Dalam rumusan sistem peringatan dini dan strategi adaptasi bencana dan perubahan iklim yang disusun, data dari kementerian/lembaga lain dapat dioptimalkan. Antara lain data spatio-temporal dari Badan Nasional Pencegahan Bencana (BNPB), informasi kebakaran hutan dan lahan pertanian dari Kementerian Kehutanan dan Lingkungan Hidup, info prakiraan musim, banjir, dan kekeringan dari Badan Meteorologi, Klimatologi, dan Geofisika (BMKG), informasi air permukaan dari Kementerian Pekerjaan Umum dan Perumahan Rakyat, dan lainnya.

Informasi tersebut berkontribusi kepada strategi adaptasi dan mitigasi dampak perubahan iklim. Misalnya, aktivitas adaptasi perubahan iklim dilakukan oleh Kementerian Pertanian, sementara itu tahap pengurangan risiko dengan peningkatan sarana-prasarana meminimalisasi bencana dilakukan oleh BNPB dengan peta bencana berskala 1:5.000 skala desa.

“Jadi aspek hazard (bahaya), kapasitas, dan peta kerentanan dari BNPB ada di big data itu. Ini bisa diintegrasikan oleh K/L, jadi tidak hanya menggabungkan database yang ada tetapi bagaimana data memberikan manfaat bagi sektor-sektor lain,” jelas Ir. Afrial Rosya, Direktur Peringatan Dini BNPB.

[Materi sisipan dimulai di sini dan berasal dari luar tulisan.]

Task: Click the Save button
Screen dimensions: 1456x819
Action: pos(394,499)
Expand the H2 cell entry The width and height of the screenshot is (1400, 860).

Kepala Pusat Informasi Perubahan Iklim BMKG Ir. Dodo Gunawan mengungkapkan sistem peringatan dini perlu diiringi dengan aksi bersama lintas sektor. “Sehebat-hebatnya early warning harus diikuti dengan early action, pencegahannya. Sehingga kami dari hulunya menyiapkan informasinya, tinggal nanti early actionnya semua unsur itu,” ungkapnya.

Selain itu, program-program adaptasi dan mitigasi yang telah dilakukan oleh Balitbangtan juga akan terus ditingkatkan. Berbagai programnya antara lain perakitan dan penggunaan varietas toleran salinitas, kekeringan, dan genangan, implementasi pemupukan berimbang, perbaikan kualitas pakan ternak, penerapan konservasi tanah dan air, pengurangan kedalaman drainase lahan gambut, dan lainnya.

Sebelumnya, dalam berbagai kesempatan Mentan SYL selalu mengingatkan upaya penanganan dampak perubahan iklim. Bappenas bahkan memprediksi selama periode 2020-2024, perubahan iklim berpotensi menimbulkan kerugian ekonomi negara hingga Rp544 triliun dan kerugian sektor pertanian berkisar Rp78 triliun jika tidak ada intervensi kebijakan.

“Masalah climate change dan pemanasan global membuat semuanya tidak baik-baik saja. Gunung es yang mencair di mana-mana membuat air laut naik ke permukaan. Intrusi air laut itu masuk sampai 40 km. Persoalan makanan menjadi serius untuk dipikirkan bersama,” ucapnya.